If my own experience is any guide, the Supreme Court is actually not the reason white evangelicals will vote for Donald Trump in 2020. In the intervening four years, white evangelicals have become entranced with Trump’s anti-immigrant sentiment, his racism, his “Law and Order” rhetoric and his claims that white suburbanites are being oppressed at the hands of antifa activists and housing rights groups. This election, far fewer evangelicals will feel the need to hold the nose when pulling the lever for Trump. They’re all in. It turns out fascism can be appealing.

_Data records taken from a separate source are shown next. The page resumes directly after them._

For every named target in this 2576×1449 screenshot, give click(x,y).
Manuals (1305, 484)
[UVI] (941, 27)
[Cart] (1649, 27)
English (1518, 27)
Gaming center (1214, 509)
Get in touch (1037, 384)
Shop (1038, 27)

I wish I had something more uplifting to say. I don’t. These are dark days for our country. What with increased right-wing dominance of our media landscape and their ability to ever more skillfully control and shape people’s perception of reality—combined with rampant voter suppression—I don’t really see a way out. When I worked, as an evangelical teen and college student, to ban abortion, I didn’t realize, then, that the end goal would be ushering in fascism. And yet: here we are.
I wish I believed that the arc of history actually bends toward justice.